Python "compiler" is too slow for processing large data files???

Fri Sep 6 10:04:19 EDT 2002

[someone]
> list1 = [
>     (323, 870, 46, ),
>     (810, 336, 271, ),
>     (572, 55, 596, ),
>     (337, 256, 629, ),
>     (31, 702, 16, ),
> ]
>
> Anyway, as my data files went from just a few lines, up to about
> 8000 lines (with 10 values in each line for total of about 450KB of text),
> the time to 'exec' the file became too slow (e.g. 15 seconds) and used too
> much memory (e.g. 50MB) (using ms-windows, python 2.2.1).  It is the
> "compile" phase, because if I re-run, and there is *.pyc file available,
> the import goes very fast (no compilation required).

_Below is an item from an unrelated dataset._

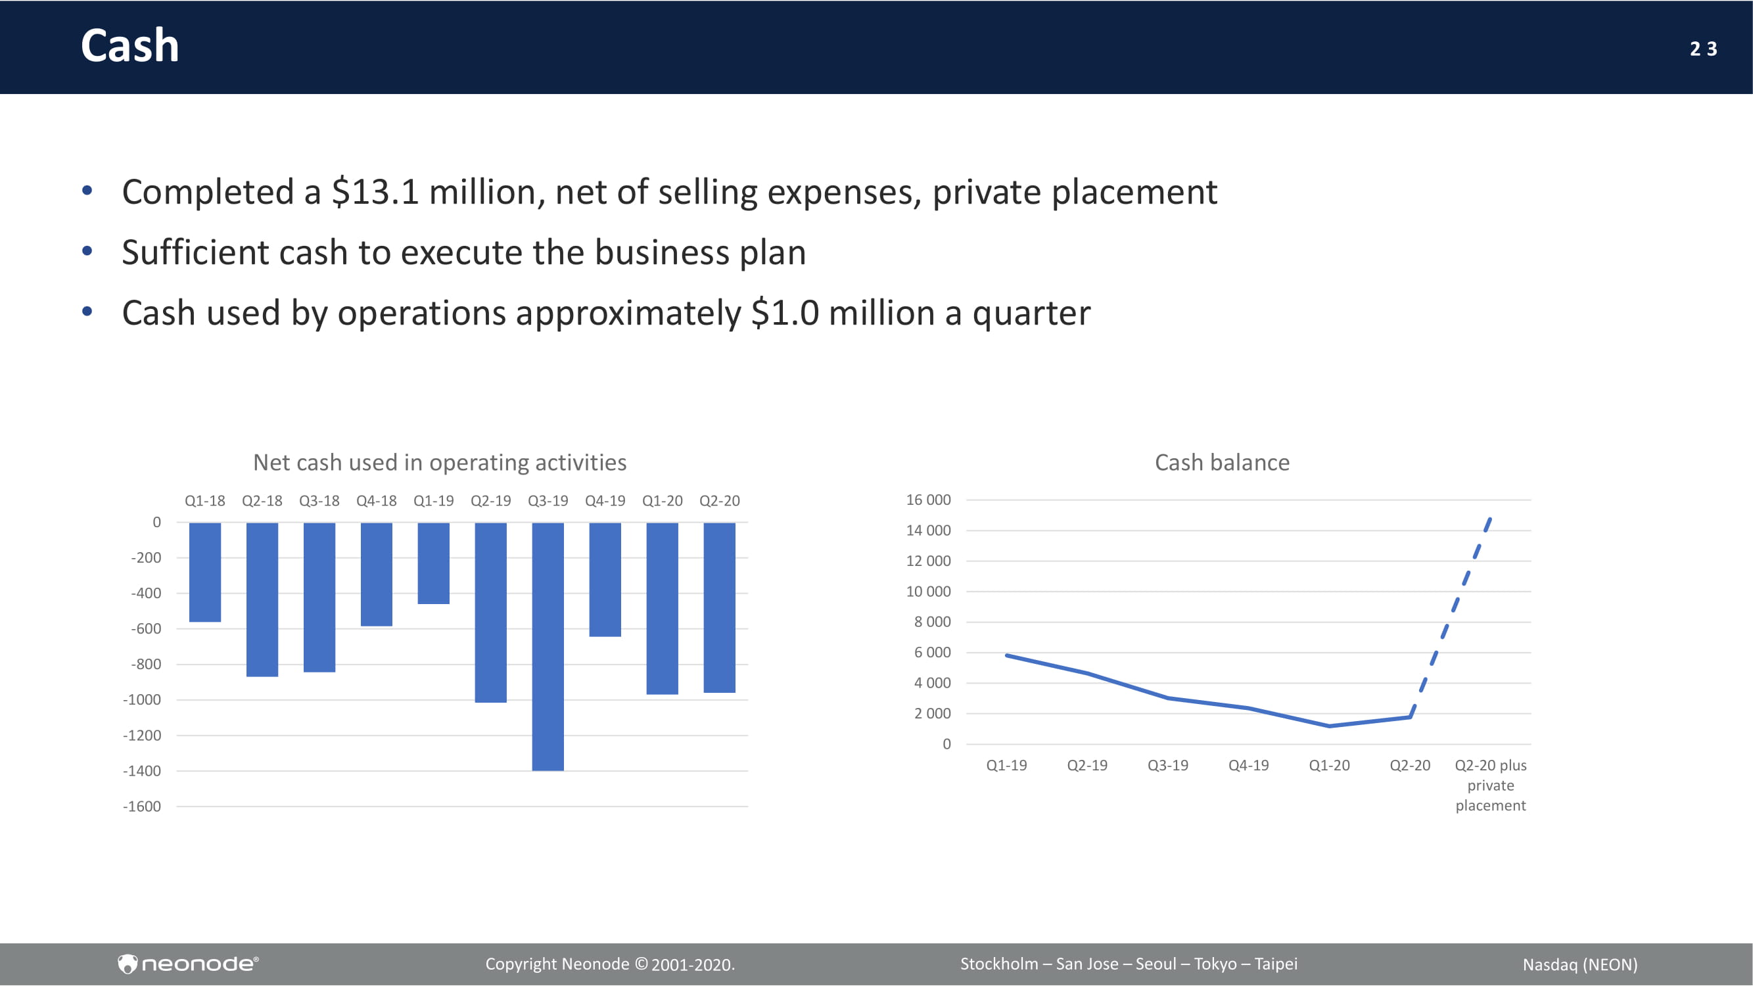
Task: Click the Q1-18 bar in bar chart
Action: pos(205,572)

The parse tree created is huge, so the memory use isn't likely to go down in
the near future (addressing this requires a fundamentally different parser,
and nobody is working on that).  Depending on platform, though, there are
two things that can hurt speed a lot:

1. Oodles of tiny memory allocations and deallocations for the leaf
   nodes of the parse tree.

2. Repeated realloc of a high-level parse node to reflect the ever-growing
   number of top-level children.

#1 has been repaired in 2.3 by using pymalloc in the parser instead of the
platform malloc.

#2 has been repaired in 2.2.2 and 2.3 by changing the parse node growth
strategy to sidestep what's currently quadratic-time behavior in some
platform realloc()s.

Regardless, it would be saner to break any file with 450KB of source code
into smaller files and paste them together with import.